ACTIONS TO TAKE:
**a.** Answer these questions using the Web services article:
(i) Which application provided an index view of files available globally through anonymous FTP?
(ii) By what means was point-to-point information access done in the early Internet?
(iii) According to the final paragraph, what two things may the client be?
**b.** Extract the rows verbatim, from the beginning of the rows up to and including the line with "coordinates (212, 788).".

───── SOURCE ─────

Building Specialized Web Services -- Where to Put the API

Leslie L. Daigle
Sandro Mazzucato
Bunyip Information Systems, Inc.
March 28, 1996.

Before considering how to design an API to facilitate the construction of finely-tuned Web applications, we must first analyze the nature of the level of interaction that is to be supported by these applications. This analysis leads to some suggestions about what part of the interaction stream can be articulated in an API, and the necessary elements of such an API.

Sophisticated Information Transactions

As the Internet first dawned from the original research projects that provided the necessary technology, it was best perceived as a network link between isolated islands of machinery (sites). Information access was done on a point to point basis (by ftp, mail, news). Users had to be able to identify specific sites and addresses to which information was to be sent, where the latest update could be gotten, etc. There was no coherent view of the information space spanned by the resources accessible through the net; its main purpose was for transmission.

Since then, various applications have been designed to provide some sort of sense of the whole information space. First there was Archie [emta92], which provided an index view of files available globally through anonymous FTP. Most recently, the World Wide Web has achieved great popularity as a technology for hooking together parts of islands. The WWW hides the point and shoot aspect of the Internet through presentation of a document facade -- the user no longer needs to know what site to contact for information, as that knowledge is embedded in the linking constructs. This level of abstraction has lead to a transaction model that sees users starting from one web page, selecting a link, and causing some computation at a remote server (a search, some other program, or, most commonly, retrieval of a pre-constructed file).

This model, while an improvement, is still limiting. It provides one view of the Internet information space -- that set out by designers of web pages. The Internet information space of the future must permit the customization of views of its content. Individual users must be able to tailor their interactions with the Internet to support their work tasks. In the same way that retrieving a file has become transparent to users who click on a WWW link anchor, searching for information must be supportable as a component part of a composite task.

In order to support web activities with increasingly-complex information resources (multimedia objects, structured documents, specialized databases, etc), the next generation web services will need to be interoperable at a high level of information activity abstraction. This may be fairly evident in terms of developing information servers and indexes that can interact with one another, or that provide a uniform face to the viewing public (e.g., through standard WWW browsers). However, an information activity is composed of both information resources and needs. It is therefore not enough to make resources more sophisticated and interoperable; we need also to be able to specify more complex, independent client information processing tasks. Note that this client may be a human user, or another software program.

───── INPUT DATA ─────

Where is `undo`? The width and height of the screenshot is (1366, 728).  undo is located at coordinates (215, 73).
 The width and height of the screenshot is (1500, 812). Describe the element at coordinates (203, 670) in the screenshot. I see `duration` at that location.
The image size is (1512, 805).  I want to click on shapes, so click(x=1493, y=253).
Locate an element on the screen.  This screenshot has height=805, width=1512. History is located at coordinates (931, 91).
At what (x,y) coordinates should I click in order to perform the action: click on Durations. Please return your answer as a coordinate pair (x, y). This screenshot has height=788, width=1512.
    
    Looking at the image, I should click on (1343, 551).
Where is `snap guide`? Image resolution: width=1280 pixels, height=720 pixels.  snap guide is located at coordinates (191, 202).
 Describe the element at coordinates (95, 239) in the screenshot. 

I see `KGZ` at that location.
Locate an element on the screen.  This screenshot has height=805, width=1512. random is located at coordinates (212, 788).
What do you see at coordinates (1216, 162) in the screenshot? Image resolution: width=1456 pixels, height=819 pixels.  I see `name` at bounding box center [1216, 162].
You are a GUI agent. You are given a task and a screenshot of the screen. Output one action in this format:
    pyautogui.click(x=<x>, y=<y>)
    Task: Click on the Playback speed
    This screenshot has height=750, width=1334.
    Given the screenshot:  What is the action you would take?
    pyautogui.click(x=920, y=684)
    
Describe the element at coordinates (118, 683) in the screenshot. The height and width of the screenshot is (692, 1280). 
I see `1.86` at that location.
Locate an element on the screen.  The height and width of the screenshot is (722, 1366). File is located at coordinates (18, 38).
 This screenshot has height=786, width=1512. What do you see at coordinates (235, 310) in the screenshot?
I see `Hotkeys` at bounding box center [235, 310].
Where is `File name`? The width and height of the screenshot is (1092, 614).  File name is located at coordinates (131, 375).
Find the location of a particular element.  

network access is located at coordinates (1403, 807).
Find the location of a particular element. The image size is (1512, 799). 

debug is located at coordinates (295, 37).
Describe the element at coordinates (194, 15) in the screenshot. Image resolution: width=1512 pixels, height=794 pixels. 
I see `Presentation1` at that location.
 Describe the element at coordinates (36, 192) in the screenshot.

─────

ANSWERS TO EACH TASK:
**a.**
(i) Archie.
(ii) By ftp, mail, and news.
(iii) A human user or another software program.

**b.**
Where is `undo`? The width and height of the screenshot is (1366, 728).  undo is located at coordinates (215, 73).
 The width and height of the screenshot is (1500, 812). Describe the element at coordinates (203, 670) in the screenshot. I see `duration` at that location.
The image size is (1512, 805).  I want to click on shapes, so click(x=1493, y=253).
Locate an element on the screen.  This screenshot has height=805, width=1512. History is located at coordinates (931, 91).
At what (x,y) coordinates should I click in order to perform the action: click on Durations. Please return your answer as a coordinate pair (x, y). This screenshot has height=788, width=1512.
    
    Looking at the image, I should click on (1343, 551).
Where is `snap guide`? Image resolution: width=1280 pixels, height=720 pixels.  snap guide is located at coordinates (191, 202).
 Describe the element at coordinates (95, 239) in the screenshot. 

I see `KGZ` at that location.
Locate an element on the screen.  This screenshot has height=805, width=1512. random is located at coordinates (212, 788).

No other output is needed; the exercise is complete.